É importante destacar que as mudanças operadas no PT estavam também associadas a um contexto mais amplo. Athayde (2014) aponta que em âmbito mundial e no plano político- ideológico houve uma série de mudanças, como a proliferação dos ideais neoliberais, a queda do Muro de Berlim e a derrocada do “socialismo real”, que foram golpes duros às entidades e organizações ligadas ao espectro da esquerda política, tendo atingido diretamente os discursos progressistas e até reformistas.

Além desse processo, a base social do PT teve impacto direto com as transformações no mundo do trabalho nos anos 1990 – reestruturação produtiva e precarização –, fazendo com que ocorresse a fragmentação e enfraquecimento da classe trabalhadora (ATHAYDE, 2014). Deste modo, como pano de fundo das estratégias adotadas por Lula e o PT para chegar à vitória em 2002, estavam: a) o reacionarismo dos setores conservadores; b) a instabilidade do mercado financeiro; c) o recrudescimento da vulnerabilidade econômica externa do país; e d) a falta de base sólida junto às camadas populares (ATHAYDE, 2014).

De acordo com Löwy (2003), Lula não era o candidato de muitos banqueiros, especuladores, investidores, agentes financeiros, diretores de multinacionais, do Wall Street Journal, do Economist, do FMI, da Reserva Federal dos Estados Unidos e das oligarquias brasileiras (grandes fazendeiros, capitalistas de direito divino, economistas neoliberais, políticos reacionários). Da eleição à posse, ampliaram os apoios a Lula e ao PT, que iam de movimentos com o MST a empresários e representantes do FMI (BORGES NETO, 2003). Portanto, forças conservadoras, externas e internas, que antes temiam a vitória de Lula, se tornaram satisfeitas (FRIGOTTO, 2004).
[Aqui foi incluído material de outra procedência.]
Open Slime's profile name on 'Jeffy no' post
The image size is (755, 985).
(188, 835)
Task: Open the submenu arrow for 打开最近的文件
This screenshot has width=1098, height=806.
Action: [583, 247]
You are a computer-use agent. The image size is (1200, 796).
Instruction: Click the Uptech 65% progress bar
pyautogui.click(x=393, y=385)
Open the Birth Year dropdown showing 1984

A expectativa de ruptura com o modelo liberal implementado no país desde o começo dos anos 1990, momento em que a trajetória ideológica e política do PT era de esquerda (PINTO; GONÇALVES, 2015), não se confirmou. Assim, “se a vitória de Lula indicava que a “esperança venceu o medo”, neste momento o sentimento do campo mais crítico é de que ‘o medo está vencendo a esperança’” (FRIGOTTO, 2004, p. 99), pois, Lula passou a implementar aquilo que estava na “Carta ao Povo Brasileiro”.
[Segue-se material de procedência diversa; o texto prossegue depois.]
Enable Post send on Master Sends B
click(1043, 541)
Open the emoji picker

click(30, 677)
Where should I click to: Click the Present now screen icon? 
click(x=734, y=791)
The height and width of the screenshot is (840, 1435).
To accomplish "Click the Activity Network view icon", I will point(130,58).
Borges Neto (2003), ao analisar a primeira composição do primeiro mandato do governo Lula, aponta que, embora a maioria dos ministros, 21 dos 35, fossem do PT, na área econômica a maioria era ligada ao Partido da Social Democracia Brasileira (PSDB) e ao empresariado, o que permitiu que a área econômica estivesse relacionada diretamente a manutenção daquilo que era realizada por FHC.

O caminho adotado pelo governo Lula fez com que “no campo político partidário o sentido que foram assumindo as reformas levou a uma crescente divergência interna no PT e

partidos de esquerda, com reiteradas sanções aos parlamentares discordantes, mesmo que alegassem coerência programática [...]” (FRIGOTTO, 2004, p. 100). Tanto que ainda em 2003, houve a expulsão de uma senadora – Heloísa Helena – e três deputados federais – Luciana Genro, João Batista e João Fontes – do PT. Este processo deflagrou a formação de um novo partido, o Partido Socialismo e Liberdade (PSOL), acarretando um artifício de fortalecimento dos interesses conservadores e anulação política da esquerda dentro do PT.